*The problem:* Every line of the records below that holds the word "computer" should be copied out.

*Supplied material:*
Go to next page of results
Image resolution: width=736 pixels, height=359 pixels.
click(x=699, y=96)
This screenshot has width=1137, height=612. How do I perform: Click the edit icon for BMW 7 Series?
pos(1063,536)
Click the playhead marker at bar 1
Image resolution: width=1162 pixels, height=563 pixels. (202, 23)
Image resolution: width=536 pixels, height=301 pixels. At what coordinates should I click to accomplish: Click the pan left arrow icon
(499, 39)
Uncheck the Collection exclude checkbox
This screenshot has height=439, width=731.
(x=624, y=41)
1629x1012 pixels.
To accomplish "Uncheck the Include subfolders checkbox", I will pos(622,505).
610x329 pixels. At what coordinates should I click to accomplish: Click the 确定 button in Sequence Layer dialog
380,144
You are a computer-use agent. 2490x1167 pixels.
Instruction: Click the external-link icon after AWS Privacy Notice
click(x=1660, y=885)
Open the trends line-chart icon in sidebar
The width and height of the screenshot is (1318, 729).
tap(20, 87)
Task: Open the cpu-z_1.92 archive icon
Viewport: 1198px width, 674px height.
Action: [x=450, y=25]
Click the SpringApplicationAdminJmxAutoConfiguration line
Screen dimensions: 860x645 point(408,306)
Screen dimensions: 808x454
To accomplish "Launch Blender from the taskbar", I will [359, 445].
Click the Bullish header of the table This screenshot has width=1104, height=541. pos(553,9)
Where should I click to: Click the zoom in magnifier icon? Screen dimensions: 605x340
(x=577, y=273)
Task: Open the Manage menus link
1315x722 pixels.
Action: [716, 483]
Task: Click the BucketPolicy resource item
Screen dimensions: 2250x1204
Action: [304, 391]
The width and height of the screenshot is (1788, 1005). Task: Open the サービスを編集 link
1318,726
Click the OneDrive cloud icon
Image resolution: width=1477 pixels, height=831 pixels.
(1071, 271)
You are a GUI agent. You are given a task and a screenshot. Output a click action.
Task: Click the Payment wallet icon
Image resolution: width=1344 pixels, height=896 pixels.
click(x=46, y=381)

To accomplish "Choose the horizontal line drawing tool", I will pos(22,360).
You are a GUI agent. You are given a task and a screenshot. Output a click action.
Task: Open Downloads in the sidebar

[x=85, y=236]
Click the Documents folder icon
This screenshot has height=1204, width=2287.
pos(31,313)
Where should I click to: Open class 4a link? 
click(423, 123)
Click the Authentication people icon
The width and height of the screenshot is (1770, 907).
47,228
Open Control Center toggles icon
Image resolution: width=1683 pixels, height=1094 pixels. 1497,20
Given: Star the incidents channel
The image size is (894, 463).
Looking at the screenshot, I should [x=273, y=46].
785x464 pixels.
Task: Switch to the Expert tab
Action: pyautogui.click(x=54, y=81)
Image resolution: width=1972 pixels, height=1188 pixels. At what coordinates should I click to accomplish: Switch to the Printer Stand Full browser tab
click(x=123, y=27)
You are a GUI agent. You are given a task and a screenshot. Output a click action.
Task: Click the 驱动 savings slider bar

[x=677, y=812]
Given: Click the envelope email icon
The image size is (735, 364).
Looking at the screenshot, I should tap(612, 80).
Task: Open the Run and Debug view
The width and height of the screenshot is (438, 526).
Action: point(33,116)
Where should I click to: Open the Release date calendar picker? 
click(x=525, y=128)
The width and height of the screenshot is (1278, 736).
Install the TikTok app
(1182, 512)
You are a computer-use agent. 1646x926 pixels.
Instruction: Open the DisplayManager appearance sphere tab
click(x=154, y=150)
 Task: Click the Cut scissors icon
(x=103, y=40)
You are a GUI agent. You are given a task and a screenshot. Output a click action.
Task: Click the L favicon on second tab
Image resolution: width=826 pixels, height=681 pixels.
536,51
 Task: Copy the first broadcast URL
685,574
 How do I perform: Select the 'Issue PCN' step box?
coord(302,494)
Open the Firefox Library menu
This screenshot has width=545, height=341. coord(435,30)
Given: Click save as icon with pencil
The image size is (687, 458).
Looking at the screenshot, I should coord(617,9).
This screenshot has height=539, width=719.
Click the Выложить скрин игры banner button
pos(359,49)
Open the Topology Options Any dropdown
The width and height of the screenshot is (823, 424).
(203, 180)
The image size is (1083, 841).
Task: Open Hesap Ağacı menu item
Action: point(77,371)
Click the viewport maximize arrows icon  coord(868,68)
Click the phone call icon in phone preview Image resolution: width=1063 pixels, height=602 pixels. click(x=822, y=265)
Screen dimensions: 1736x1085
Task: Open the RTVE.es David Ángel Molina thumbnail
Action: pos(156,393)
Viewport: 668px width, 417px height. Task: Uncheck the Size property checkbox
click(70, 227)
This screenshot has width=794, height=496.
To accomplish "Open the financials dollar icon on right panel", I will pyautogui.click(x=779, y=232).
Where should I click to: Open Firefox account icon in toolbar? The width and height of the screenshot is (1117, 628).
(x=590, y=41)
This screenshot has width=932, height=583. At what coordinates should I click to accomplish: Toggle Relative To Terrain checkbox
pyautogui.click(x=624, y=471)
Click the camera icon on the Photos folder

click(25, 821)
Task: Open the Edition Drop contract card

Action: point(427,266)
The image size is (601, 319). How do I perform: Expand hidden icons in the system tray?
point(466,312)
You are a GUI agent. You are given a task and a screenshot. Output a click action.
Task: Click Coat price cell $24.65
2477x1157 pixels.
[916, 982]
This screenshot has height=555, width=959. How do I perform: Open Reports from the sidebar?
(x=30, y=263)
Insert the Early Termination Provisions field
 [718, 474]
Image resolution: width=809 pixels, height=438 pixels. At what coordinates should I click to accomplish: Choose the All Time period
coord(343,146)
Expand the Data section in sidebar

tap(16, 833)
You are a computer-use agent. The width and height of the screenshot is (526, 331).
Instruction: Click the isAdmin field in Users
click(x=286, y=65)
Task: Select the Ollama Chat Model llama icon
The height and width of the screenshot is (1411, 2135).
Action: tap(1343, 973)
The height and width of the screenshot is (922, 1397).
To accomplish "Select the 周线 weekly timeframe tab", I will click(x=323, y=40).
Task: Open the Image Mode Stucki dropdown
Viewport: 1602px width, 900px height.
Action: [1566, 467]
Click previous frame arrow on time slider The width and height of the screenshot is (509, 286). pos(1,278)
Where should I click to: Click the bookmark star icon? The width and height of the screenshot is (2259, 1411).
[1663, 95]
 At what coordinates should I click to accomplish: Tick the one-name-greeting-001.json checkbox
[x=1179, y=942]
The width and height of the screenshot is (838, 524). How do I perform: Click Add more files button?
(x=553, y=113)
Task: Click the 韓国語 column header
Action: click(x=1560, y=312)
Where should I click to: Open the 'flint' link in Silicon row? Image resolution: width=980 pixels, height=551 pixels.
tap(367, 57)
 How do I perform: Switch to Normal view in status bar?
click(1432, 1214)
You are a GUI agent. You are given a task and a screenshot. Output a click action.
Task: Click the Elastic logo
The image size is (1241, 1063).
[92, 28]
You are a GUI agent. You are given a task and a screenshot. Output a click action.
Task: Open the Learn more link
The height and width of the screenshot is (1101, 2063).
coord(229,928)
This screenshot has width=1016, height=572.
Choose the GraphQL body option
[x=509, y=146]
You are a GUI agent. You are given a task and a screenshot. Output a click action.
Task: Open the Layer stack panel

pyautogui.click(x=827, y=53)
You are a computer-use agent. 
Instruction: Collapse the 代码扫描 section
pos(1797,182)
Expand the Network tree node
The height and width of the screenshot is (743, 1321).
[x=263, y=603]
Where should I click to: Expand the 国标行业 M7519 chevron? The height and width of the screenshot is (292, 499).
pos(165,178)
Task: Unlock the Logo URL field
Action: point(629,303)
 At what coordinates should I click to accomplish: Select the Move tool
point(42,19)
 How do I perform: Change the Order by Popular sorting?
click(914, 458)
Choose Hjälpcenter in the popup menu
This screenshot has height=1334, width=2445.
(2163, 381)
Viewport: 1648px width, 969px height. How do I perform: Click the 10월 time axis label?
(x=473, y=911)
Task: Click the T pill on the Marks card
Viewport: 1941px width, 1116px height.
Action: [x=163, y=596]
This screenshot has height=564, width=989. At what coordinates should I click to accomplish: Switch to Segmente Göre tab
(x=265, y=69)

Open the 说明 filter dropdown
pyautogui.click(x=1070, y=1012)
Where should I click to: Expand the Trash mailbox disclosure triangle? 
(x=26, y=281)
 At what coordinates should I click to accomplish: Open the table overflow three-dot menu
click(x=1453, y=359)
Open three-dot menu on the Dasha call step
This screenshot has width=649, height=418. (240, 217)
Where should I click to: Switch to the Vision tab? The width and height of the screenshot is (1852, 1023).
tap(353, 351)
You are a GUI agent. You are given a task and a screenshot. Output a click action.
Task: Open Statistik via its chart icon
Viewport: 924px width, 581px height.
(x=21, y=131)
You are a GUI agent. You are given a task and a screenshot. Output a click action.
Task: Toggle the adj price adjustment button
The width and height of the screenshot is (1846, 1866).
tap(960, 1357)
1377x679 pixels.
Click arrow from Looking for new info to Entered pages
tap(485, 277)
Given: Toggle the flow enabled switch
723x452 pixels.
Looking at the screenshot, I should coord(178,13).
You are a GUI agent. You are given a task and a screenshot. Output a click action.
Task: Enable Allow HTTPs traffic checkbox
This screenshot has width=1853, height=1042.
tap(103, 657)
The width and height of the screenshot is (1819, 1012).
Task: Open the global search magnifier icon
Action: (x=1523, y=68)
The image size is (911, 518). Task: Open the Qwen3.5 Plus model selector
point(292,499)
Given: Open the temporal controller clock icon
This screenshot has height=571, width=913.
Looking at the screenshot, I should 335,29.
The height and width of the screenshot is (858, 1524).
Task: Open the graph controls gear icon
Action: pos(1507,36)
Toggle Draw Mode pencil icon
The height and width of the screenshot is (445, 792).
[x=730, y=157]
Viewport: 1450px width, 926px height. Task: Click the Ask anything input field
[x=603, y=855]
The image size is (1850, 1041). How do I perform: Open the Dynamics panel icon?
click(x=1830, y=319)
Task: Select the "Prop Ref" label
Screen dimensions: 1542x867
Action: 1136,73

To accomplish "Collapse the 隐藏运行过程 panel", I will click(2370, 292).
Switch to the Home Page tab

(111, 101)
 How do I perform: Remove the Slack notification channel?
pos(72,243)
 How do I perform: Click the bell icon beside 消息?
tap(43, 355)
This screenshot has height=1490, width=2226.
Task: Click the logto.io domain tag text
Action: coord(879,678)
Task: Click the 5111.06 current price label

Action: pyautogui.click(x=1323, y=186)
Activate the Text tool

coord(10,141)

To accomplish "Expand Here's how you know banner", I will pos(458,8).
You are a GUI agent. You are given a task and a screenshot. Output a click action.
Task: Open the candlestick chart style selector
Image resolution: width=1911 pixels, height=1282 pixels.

*Task answer:*
You are a computer-use agent. 2490x1167 pixels.
You are a computer-use agent. 1646x926 pixels.
You are a computer-use agent. The width and height of the screenshot is (526, 331).
You are a computer-use agent. 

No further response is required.